Given task — Copy out the lines of the material from the line with "Open the CPUID CPU-Z desktop icon" to the line with "click(x=33, y=97)", both included, and omit the pictures.

Data provided —
_ _ _ _ _ _ _
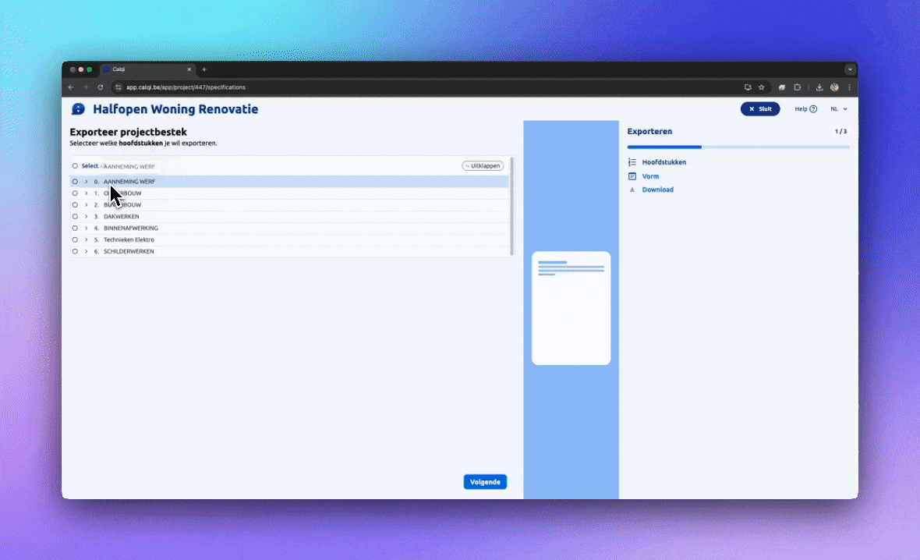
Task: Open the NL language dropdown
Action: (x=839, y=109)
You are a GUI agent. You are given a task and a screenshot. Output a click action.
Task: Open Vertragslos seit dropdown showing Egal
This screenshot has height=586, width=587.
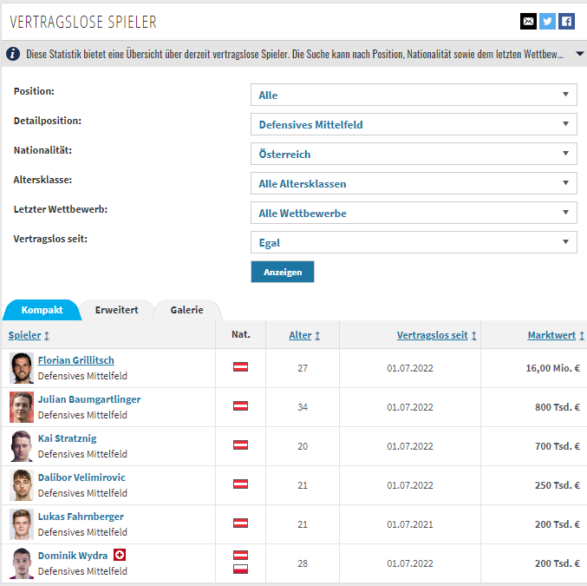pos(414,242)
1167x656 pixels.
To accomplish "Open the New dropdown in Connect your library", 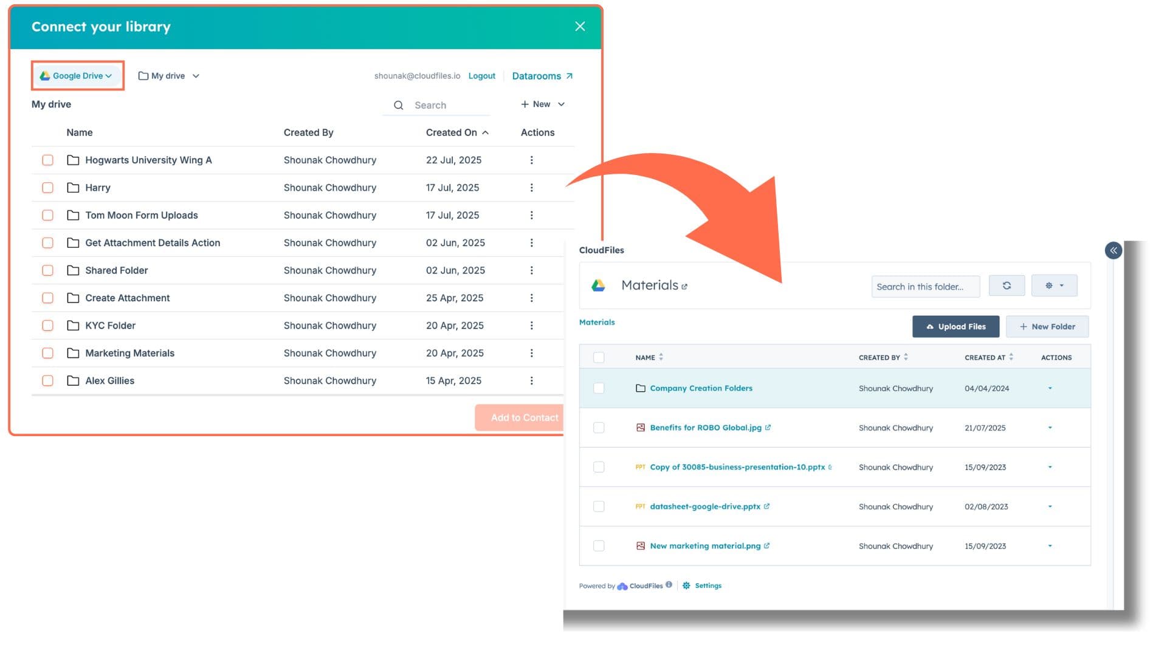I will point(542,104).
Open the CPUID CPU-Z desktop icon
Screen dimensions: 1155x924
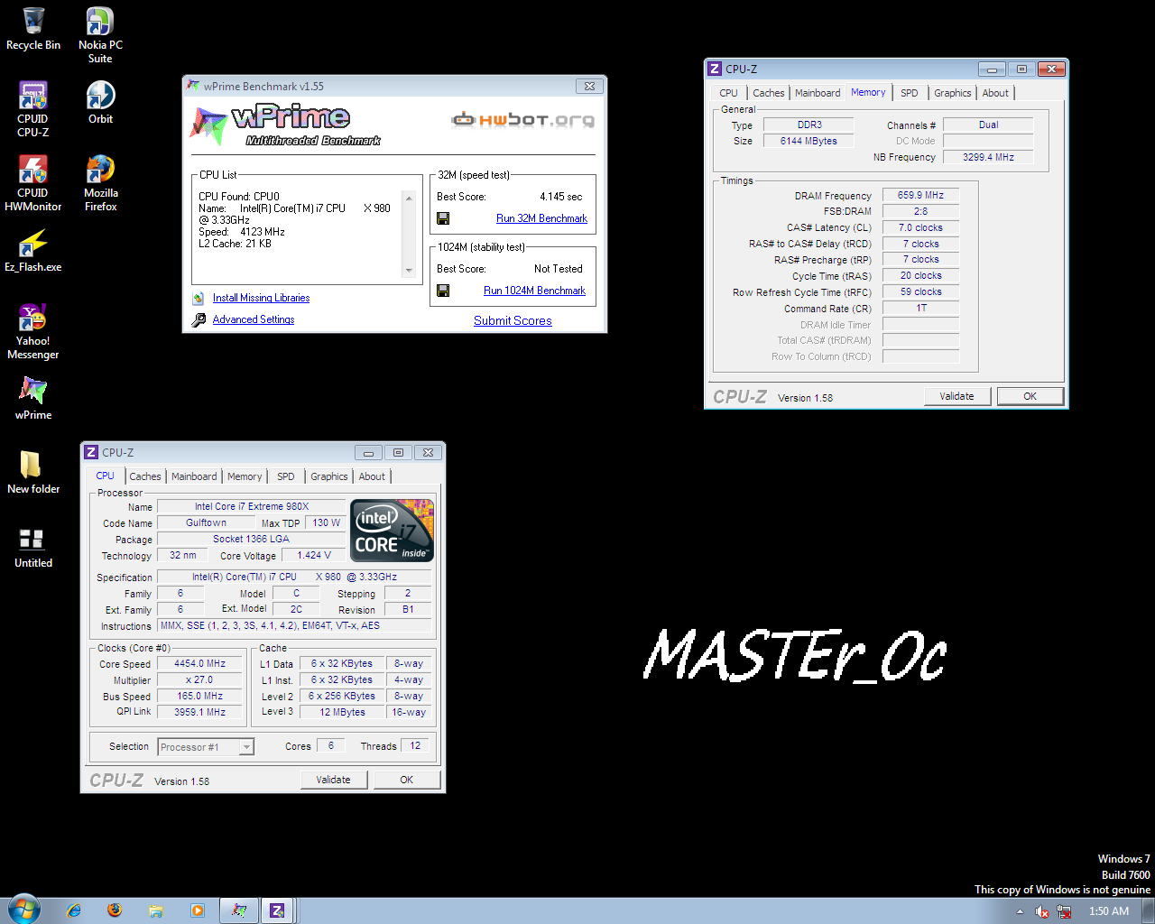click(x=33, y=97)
_ _ _ _ _ _ _
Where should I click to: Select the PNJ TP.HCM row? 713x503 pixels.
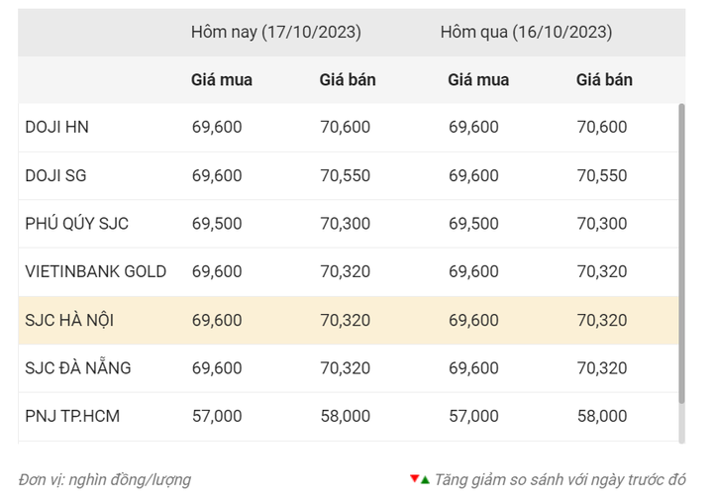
_ _ _ _ _ _ _
Answer in full —
Open the CPUID CPU-Z desktop icon
Screen dimensions: 1155x924
click(x=33, y=97)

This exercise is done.